As of three weeks ago, I no longer work in retail. I was very lucky to find a paying internship for the summer so with great sadness I put in my two weeks and moved on from my sales associate job title. I’ll always remember my retail experience fondly (because of my amazing co-workers and managers, customers generally suck tbh), but I have noticed some pretty interesting changes since I started my office job.

1. Missing the Group Chat

I never thought I would miss being bombarded with notifications but man do I miss the staff group chat. There’s nothing better than complaining about customers and catching up on work drama with all your co-workers.

2. Less Movement

No longer do I walk laps around a store for hours, instead I sit at my desk and stare at the computer.

3. Work-Out More

A side effect of sitting down all day is that I’m much more willing to work out now. I used to never want to go to work with sore legs because I knew how much you move around in retail. But now, being sore isn’t as inconvenient.

4. Make-up

Don’t wear it anymore. There’s no longer the pressure to have my physical appearance match up with a store’s branding. Which is awesome because I can sleep later and my skin is happier.

5. Weekends

I get full weekends off now and its amazing! No more weekend crowds and more pool time for me.

6. Free Time

Yet even with weekends off, I have a lot less free time during the day. Working standard hours instead of retail shifts has been an adjustment but hey, I’ll get used to it.

7. Customer Service Voice

My awful, high pitched retail voice is gone for good. Plus I no longer have to interact with strangers constantly which is a plus.

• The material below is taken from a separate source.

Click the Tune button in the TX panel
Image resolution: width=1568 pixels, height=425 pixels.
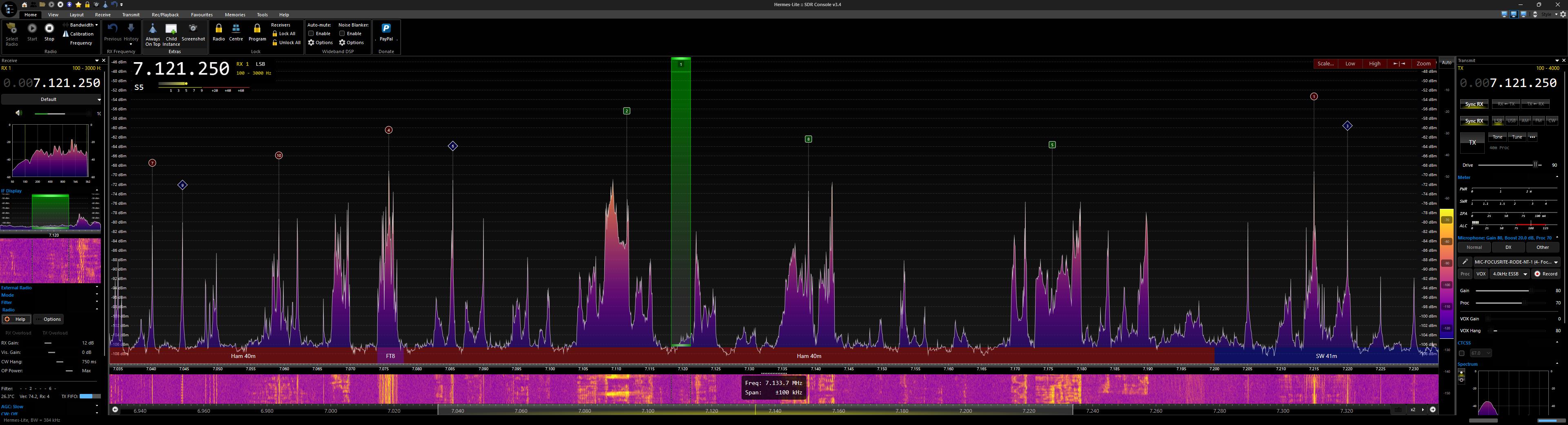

8. Defender of Retail Workers

Another side-effect of not having to be nice to people to keep my job is that I can now call people out for being rude to retail workers. Something I could never do when I was one. I may have moved on but I still have your back.

9. No More Holiday Dread

I could finally enjoy Memorial Day this year instead of dreading it. In the retail world, holidays mean tons of customers and extra-long shifts. But in office job world, I got a three day weekend.

10. Less Socialization

I sit in my cubicle all day so I don’t really talk to my co-workers as often as I did on the sales floor. Plus since I’m an intern there’s not as many people my age in the office.

11. Goodbye Discount

Unfortunately there’s no employee discounts at an office job. Which is probably good for my wallet but I’m still sad about it.